When heated by pulsed current, the temperature can reach 300–400°C.
- Ink partial vaporization produces bubbles
High temperatures cause the ink inside the nozzle cavity to vaporize locally, forming rapidly expanding thermal bubbles.
- Bubble compression ink jet
The expanding air bubbles propel the ink from the nozzle, forming ink droplets.
- Bubble cooling and shrinkage
When the heating stops, the bubbles collapse rapidly, and new ink is replenished into the cavity from the ink storage area.
- Repeat
Each nozzle can repeat the spraying action tens of thousands of times per second.
- Advantages
① Simple structure and low cost
It does not require expensive components such as piezoelectric chips, and the nozzle structure and manufacturing process are relatively simple.
It is cheaper than piezoelectric inkjet (PIJ) and makes it easier to achieve low-cost printers or low-cost disposable printheads.
② High injection precision
The micro-nozzle has a high density, enabling high dpi (600–1200 dpi or even higher).
The ink droplet volume can be reduced to the picoliter (pL) level.
③ Fast speed and quick response
Thermal expansion driven, response time in the nanosecond to microsecond range.
Suitable for high-speed production line coding, label printing, office document printing, etc.
④ Simple maintenance
It is less prone to the aging problems unique to piezoelectric nozzles.
Disposable nozzles avoid long-term maintenance problems.
⑤ Easy to integrate, simple driving circuit
The drive requires only a simple pulse current and does not require high voltage or complex waveform control.
- Challenges
① High ink compatibility
Thermal foaming requires inks that can withstand high-temperature instantaneous heating and must possess the following properties:
- low viscosity
- Good thermal stability
- It is not easy to form deposits or carbonization
Therefore, thermal Inkjet Printing is not suitable for UV inks, high-viscosity inks, or inks containing particulate solvents.
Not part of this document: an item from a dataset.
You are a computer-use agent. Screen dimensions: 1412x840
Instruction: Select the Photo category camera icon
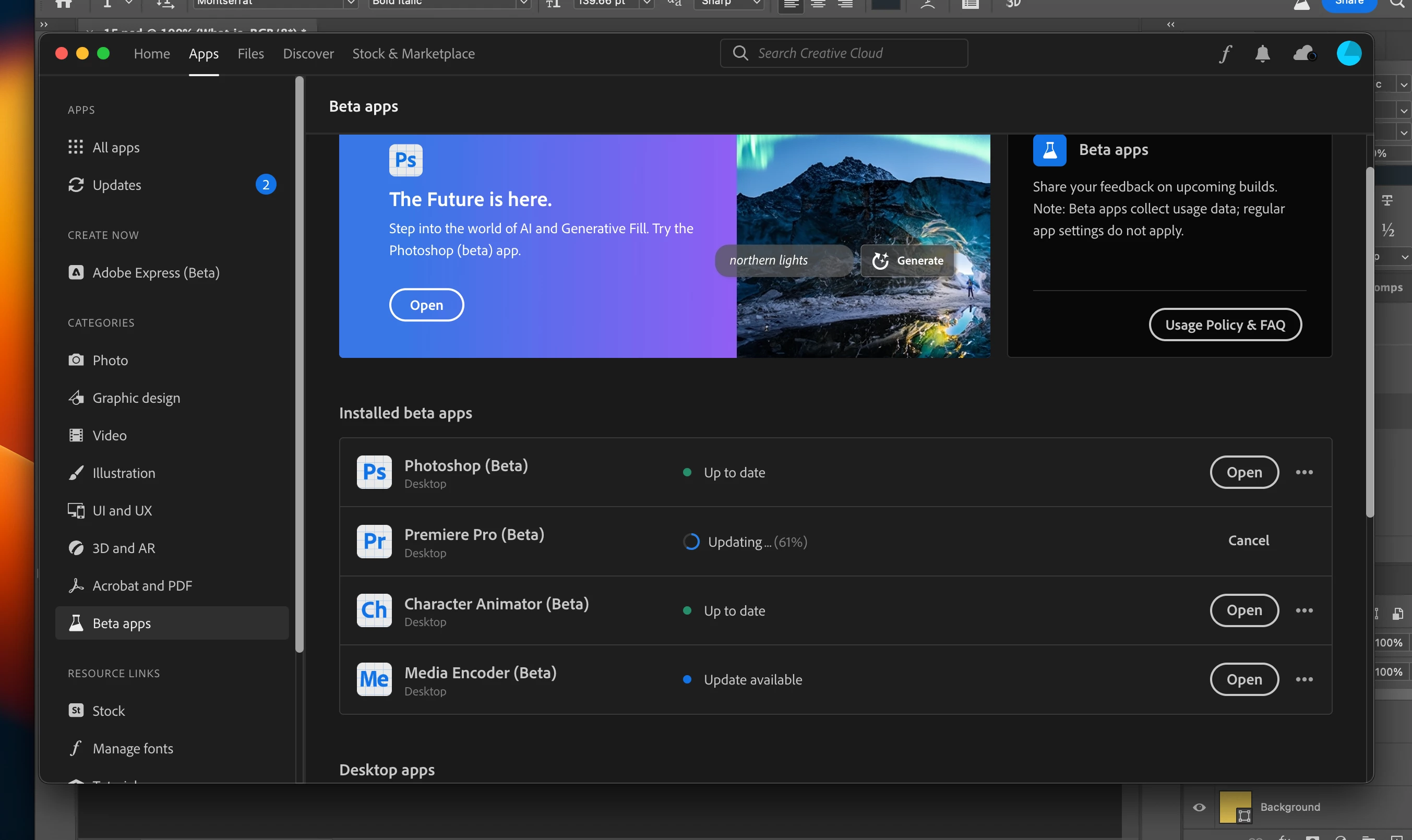pos(76,360)
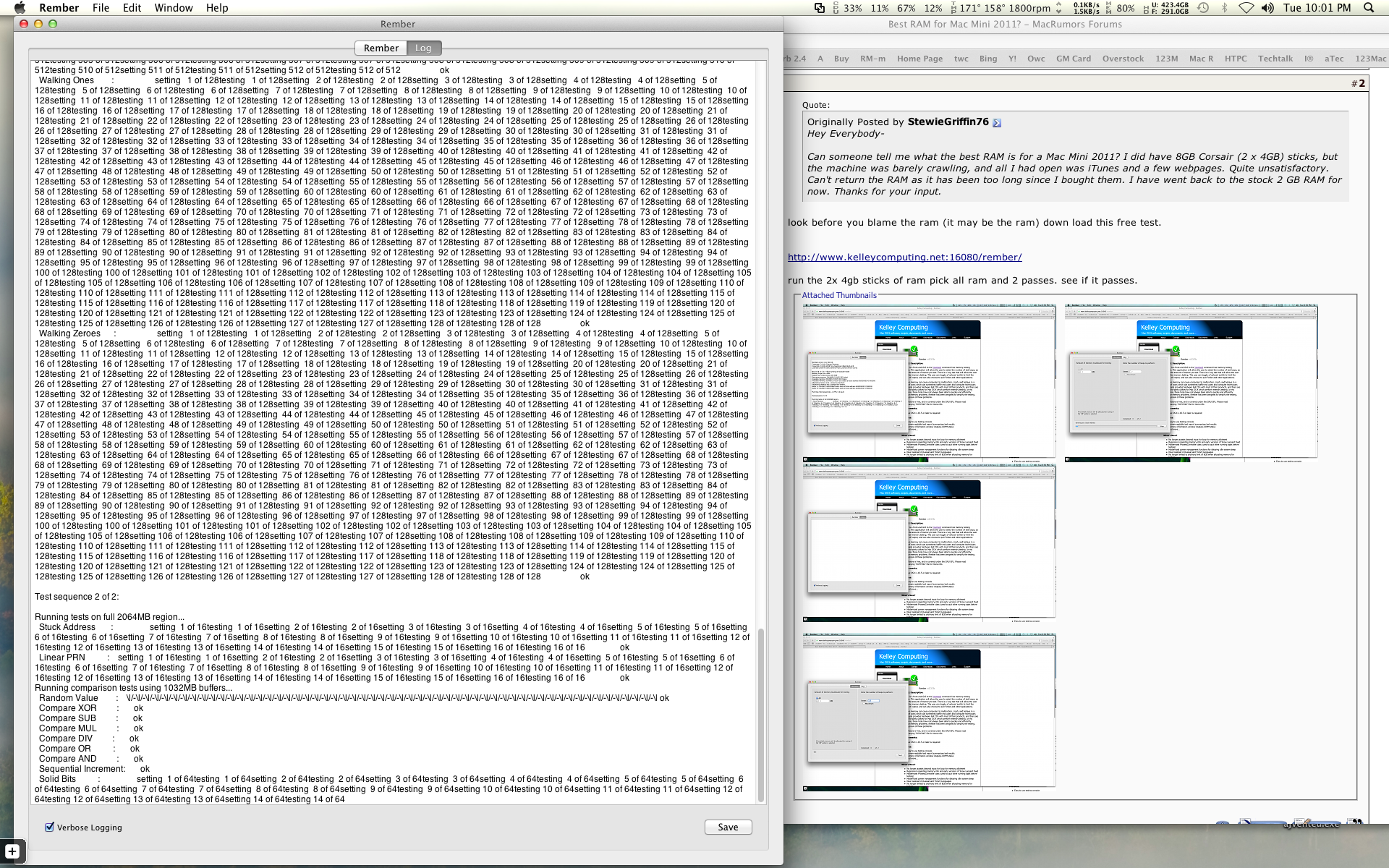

② The lifespan of the nozzle is affected by heat.
Long-term repeated heating may cause fatigue of the resistance layer and coking of the nozzle cavity.
While disposable nozzles can be designed, long-life industrial nozzles remain a limitation.
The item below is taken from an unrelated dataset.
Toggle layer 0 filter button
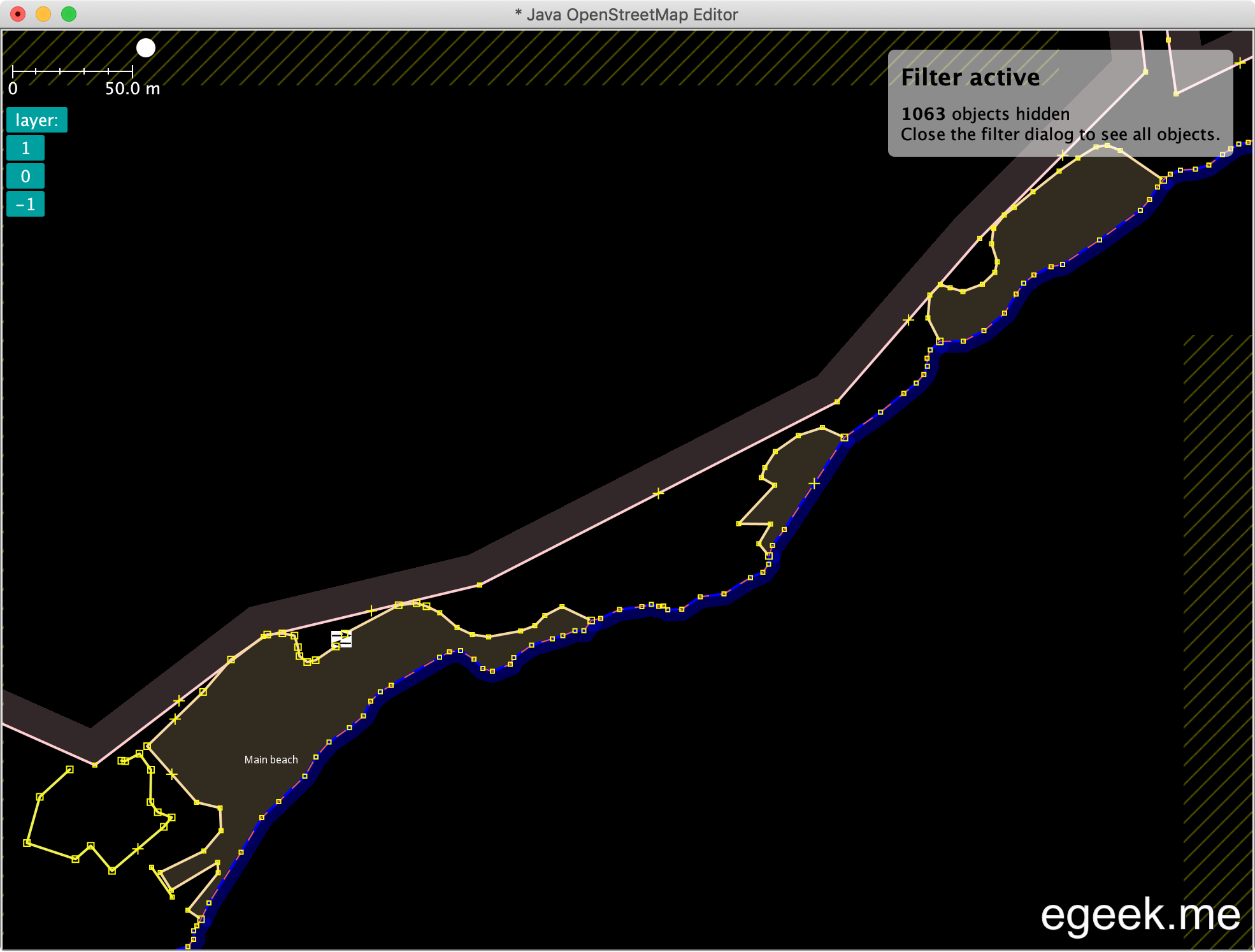The width and height of the screenshot is (1255, 952). click(x=25, y=177)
③ Due to limited jet energy, it is difficult to make the ink droplet volume very large.
Compared to piezoelectric printing, TIJ is better suited for small droplet, high-precision, and fast printing, rather than wide-format, high-volume, and high-viscosity applications.
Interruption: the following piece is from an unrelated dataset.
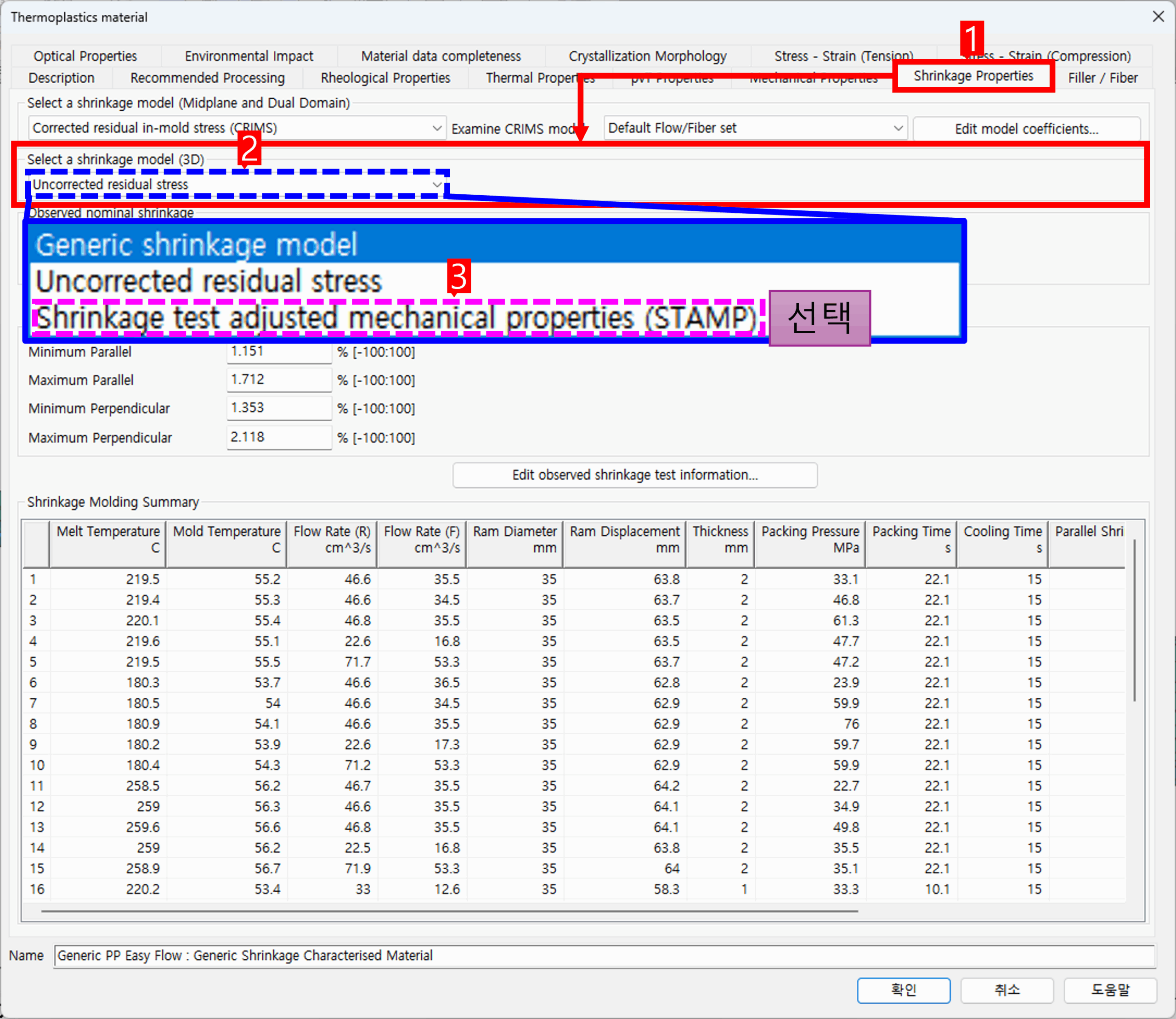Pick Uncorrected residual stress list item
This screenshot has width=1176, height=1019.
(x=208, y=282)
④ Stability issues caused by temperature gradients
Repeatedly cycling the nozzle from hundreds of degrees Celsius to room temperature may cause unstable spraying and nozzle clogging.
Ambient temperature and humidity have a significant impact on ink properties.
⑤ Material compatibility limitations
Some chemically strong industrial inks may corrode the printhead structure, limiting the industrial applicability of Tij.